Congenital brain anomalies or defects are classified as abnormalities in the brain that present themselves at birth. They tend to affect the bone and soft tissue in the head and spine and can vary from mild to more severe conditions. Congenital brain anomalies typically result from a disruption in the normal growth of the nervous system. The brain is a very fragile organ that begins to form and slowly develop during the first month after conception. When the development process is disturbed, it can lead to structural defects in the brain and skull. There are several types of congenital brain anomalies, including:
- Dandy-Walker syndrome
- Spina bifida
Congenital brain anomalies can stem from genetic and environmental factors, such as gene defects, infection, drug usage, and other types of trauma unborn fetuses may be forced to endure. Symptoms can vary, as each type of anomaly has unique deficiencies. Additionally, some symptoms may not even be obvious until after birth, when the child may display developmental or growth delays. Many children born with congenital brain anomalies can also have cardiovascular conditions, gastrointestinal issues, cleft lip and palate, as well as suffer from seizures. Common symptoms often include headaches, weakness in muscle, vision impairment, and bladder or bowel difficulty.

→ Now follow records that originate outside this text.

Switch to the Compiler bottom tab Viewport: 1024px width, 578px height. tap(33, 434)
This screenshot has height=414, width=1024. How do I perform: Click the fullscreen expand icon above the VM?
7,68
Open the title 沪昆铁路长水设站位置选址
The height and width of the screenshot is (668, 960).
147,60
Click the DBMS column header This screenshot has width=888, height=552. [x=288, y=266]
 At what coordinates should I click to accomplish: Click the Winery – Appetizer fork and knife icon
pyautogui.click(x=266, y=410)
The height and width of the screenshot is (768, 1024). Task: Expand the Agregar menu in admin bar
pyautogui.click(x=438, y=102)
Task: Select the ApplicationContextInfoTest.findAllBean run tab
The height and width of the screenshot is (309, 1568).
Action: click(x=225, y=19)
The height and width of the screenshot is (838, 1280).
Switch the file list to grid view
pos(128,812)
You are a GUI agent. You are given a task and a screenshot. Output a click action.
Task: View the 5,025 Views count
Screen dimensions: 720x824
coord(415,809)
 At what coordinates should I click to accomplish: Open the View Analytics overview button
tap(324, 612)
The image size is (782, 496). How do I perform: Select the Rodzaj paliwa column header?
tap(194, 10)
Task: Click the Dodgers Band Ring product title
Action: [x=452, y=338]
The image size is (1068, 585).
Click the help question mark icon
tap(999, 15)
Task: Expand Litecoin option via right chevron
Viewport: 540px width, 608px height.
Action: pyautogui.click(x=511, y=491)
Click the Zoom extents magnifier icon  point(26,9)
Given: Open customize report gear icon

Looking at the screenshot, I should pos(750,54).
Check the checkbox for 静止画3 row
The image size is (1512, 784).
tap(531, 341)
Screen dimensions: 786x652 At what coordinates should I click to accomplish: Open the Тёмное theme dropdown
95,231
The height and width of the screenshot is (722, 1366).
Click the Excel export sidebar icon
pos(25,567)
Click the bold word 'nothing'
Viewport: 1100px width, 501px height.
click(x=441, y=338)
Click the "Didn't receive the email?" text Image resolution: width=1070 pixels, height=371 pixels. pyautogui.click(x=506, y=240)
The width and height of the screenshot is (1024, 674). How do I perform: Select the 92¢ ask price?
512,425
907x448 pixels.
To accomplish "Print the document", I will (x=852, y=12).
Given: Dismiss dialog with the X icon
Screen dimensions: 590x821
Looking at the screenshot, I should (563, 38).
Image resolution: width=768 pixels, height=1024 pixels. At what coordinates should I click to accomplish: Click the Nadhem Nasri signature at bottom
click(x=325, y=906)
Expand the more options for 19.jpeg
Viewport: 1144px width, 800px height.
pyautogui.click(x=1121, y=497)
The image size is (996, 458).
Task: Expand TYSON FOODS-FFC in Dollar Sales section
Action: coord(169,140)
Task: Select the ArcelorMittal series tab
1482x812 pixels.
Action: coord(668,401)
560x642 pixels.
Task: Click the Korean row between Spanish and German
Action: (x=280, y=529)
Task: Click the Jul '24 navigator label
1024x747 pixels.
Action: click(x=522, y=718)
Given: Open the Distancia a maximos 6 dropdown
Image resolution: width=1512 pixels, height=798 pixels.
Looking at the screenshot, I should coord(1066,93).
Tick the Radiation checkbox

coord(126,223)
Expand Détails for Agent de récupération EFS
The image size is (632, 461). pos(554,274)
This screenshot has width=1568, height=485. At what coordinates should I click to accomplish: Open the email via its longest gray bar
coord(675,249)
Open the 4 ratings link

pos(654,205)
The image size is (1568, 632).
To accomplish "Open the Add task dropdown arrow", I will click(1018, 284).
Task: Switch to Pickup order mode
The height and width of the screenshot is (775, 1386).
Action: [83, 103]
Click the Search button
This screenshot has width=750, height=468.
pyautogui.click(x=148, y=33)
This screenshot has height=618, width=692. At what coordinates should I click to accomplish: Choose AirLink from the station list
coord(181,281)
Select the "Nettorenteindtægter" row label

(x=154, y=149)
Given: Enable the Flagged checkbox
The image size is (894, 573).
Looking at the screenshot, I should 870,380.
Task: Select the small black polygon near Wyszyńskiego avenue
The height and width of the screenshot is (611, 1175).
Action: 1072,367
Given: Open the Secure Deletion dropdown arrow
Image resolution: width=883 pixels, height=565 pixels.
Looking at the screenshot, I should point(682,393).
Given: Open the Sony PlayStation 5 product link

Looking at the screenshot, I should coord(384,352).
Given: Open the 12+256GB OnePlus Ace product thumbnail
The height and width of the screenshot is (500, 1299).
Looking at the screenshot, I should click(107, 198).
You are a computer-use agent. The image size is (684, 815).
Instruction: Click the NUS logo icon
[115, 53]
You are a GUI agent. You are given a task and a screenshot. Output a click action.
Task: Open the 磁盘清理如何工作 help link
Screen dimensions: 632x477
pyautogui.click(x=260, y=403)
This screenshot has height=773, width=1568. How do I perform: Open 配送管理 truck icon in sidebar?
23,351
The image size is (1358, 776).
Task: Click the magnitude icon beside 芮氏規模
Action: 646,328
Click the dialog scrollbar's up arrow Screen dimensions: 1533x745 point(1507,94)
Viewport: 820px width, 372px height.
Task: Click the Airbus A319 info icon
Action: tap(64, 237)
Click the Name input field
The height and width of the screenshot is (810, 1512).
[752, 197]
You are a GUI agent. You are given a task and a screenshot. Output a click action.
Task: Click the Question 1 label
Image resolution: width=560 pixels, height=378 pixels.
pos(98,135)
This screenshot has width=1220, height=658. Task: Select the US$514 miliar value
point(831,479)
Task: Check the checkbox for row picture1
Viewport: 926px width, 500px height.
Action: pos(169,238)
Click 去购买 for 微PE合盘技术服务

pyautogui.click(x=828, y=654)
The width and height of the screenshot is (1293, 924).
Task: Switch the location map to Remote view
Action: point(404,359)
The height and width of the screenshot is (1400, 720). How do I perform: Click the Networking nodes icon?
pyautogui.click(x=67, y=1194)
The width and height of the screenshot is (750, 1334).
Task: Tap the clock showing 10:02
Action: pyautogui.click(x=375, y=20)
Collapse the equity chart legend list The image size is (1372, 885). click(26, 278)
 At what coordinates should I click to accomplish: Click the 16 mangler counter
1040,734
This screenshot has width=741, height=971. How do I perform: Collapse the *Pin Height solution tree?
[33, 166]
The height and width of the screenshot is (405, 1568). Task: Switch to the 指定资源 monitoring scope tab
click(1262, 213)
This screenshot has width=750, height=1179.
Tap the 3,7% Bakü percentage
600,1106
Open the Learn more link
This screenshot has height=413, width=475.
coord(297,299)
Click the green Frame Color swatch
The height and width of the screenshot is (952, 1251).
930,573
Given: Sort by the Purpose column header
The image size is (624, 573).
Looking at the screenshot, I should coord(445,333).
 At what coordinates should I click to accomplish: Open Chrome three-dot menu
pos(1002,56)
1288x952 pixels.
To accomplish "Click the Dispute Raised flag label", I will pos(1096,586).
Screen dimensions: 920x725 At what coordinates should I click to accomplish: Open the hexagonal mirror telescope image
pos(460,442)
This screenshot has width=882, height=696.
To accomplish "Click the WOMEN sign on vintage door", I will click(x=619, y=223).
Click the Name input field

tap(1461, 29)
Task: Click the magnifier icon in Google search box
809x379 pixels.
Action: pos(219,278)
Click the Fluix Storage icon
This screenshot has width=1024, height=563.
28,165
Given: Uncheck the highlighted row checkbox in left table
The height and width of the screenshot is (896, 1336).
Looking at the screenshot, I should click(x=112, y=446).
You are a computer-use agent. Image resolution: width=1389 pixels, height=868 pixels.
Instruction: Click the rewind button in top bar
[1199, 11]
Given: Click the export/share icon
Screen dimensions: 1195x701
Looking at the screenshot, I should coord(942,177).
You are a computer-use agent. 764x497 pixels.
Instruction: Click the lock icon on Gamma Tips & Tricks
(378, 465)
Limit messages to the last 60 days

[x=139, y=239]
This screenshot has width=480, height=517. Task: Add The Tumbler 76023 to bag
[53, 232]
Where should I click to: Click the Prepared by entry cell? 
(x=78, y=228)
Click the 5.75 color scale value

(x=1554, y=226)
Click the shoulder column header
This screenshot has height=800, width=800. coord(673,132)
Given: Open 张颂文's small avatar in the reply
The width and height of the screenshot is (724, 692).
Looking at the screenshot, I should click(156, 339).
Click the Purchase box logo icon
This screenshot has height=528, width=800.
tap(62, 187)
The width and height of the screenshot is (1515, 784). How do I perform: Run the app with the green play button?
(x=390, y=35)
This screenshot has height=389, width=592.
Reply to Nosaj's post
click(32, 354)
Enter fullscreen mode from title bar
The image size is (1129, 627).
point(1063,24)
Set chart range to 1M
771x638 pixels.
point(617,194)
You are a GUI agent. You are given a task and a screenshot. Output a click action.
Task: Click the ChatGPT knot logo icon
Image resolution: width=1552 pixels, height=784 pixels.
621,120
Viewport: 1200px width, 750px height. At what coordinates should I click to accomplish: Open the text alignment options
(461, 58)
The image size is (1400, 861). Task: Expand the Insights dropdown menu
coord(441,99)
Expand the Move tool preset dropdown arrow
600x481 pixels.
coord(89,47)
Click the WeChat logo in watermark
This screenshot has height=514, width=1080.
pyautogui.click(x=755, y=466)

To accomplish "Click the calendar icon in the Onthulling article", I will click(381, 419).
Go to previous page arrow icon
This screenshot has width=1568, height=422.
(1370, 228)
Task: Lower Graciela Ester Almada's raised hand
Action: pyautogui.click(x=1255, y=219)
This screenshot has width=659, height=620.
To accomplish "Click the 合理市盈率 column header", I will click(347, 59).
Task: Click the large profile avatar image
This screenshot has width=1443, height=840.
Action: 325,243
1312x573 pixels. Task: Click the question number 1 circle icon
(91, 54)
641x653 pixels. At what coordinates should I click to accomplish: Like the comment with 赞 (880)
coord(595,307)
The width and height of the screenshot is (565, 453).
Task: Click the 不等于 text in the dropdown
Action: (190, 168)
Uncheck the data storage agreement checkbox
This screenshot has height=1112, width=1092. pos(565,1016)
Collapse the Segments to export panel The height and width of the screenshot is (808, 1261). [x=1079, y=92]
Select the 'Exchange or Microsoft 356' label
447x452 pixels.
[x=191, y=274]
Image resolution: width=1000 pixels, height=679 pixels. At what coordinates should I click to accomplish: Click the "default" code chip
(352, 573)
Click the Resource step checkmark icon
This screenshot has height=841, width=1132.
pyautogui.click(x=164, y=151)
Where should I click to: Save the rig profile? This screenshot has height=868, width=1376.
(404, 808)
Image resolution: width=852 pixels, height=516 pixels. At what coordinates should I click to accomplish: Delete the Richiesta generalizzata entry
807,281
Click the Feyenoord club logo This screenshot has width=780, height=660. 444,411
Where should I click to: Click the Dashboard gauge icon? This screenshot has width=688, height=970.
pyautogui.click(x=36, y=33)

Many congenital brain anomalies can be treated through symptom relief methods. For instance, children that experience seizures as a result of defects can often control them with anticonvulsant medications. Surgical procedures can also be beneficial for some conditions, such as correcting a defective skull, which can make room for the brain to grow normally. The placement of shunts to drain fluid build-up with hydrocephalus is another example of possible treatment. Choosing the right option for parents and children will ultimately depend on the type and severity of anomaly.